NEW DELHI, FEB. 4. Buoyed by the results of a pilot survey that unearthed about seven lakh manuscripts from 53 districts across three States in five days, the Government plans to undertake the first-ever National Survey of Manuscripts to piece together the country's ``unknown, inaccessible and fragmented'' intellectual heritage.
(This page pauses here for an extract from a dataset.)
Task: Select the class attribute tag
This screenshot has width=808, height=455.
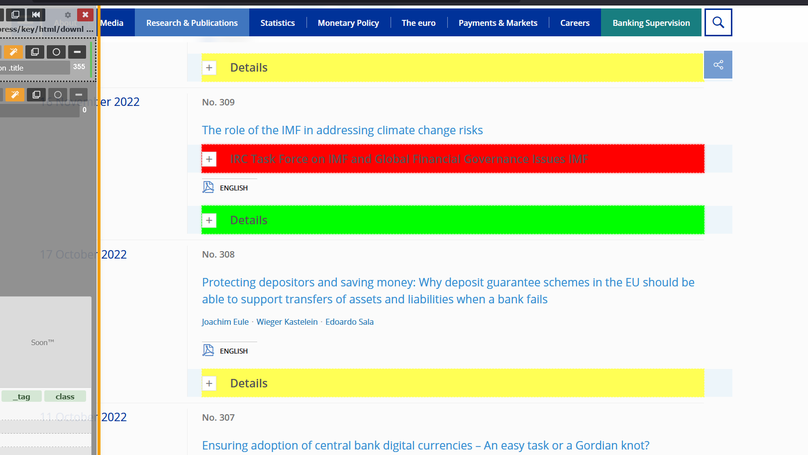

To be undertaken by the two-year-old National Mission for Manuscripts, locating the scattered treasure trove of manuscripts was part of the original mandate of the Mission. But, even as the then political dispensation at the Centre spoke about tracking down the five million manuscripts India is said to be home to, officials were not too optimistic given the general ignorance about India's written tradition. A pilot survey conducted in December last in all of Orissa, 12 districts of Uttar Pradesh and 10 districts of Bihar has made officials at the Union Culture Ministry sit up and take notice; enough to decide to push for the launch of the first-ever National Survey of Manuscripts in the next financial year. Preceded by a massive awareness campaign the survey was conducted by the Mission for five days in each of the 53 districts and involved about 2,700 people working on the ground in a ``census-like operation.''

With Orissa being a known repository of palm leaf manuscripts, the entire State was surveyed in one go and 2.9 lakhs manuscripts were found. Bihar yielded 1.5 lakhs manuscripts from 10 districts and Uttar Pradesh two lakhs from 12 districts with 1.8 lakhs being found in Varanasi. While any ``handwritten document with knowledge content over 75 years old'' qualifies to be declared part of India's manuscript heritage as per the Antiquities Act, the pilot survey has brought up documents that date back to the 14th century. The antiquated manuscripts apart, the survey at Unnao, U.P., brought up a one quintal Mahabharata and a 10-metre-long Holy Quran. The Mission plans to take up the north-eastern States, Karnataka, Jammu and Kashmir, Madhya Pradesh and Gujarat in the next fiscal in the hope of wrapping up the entire country by 2008. Besides working towards creating a National Manuscripts Library at the Indira Gandhi National Centre for the Arts, the Mission is also planning a compendium of indigenous techniques in manuscript conservation.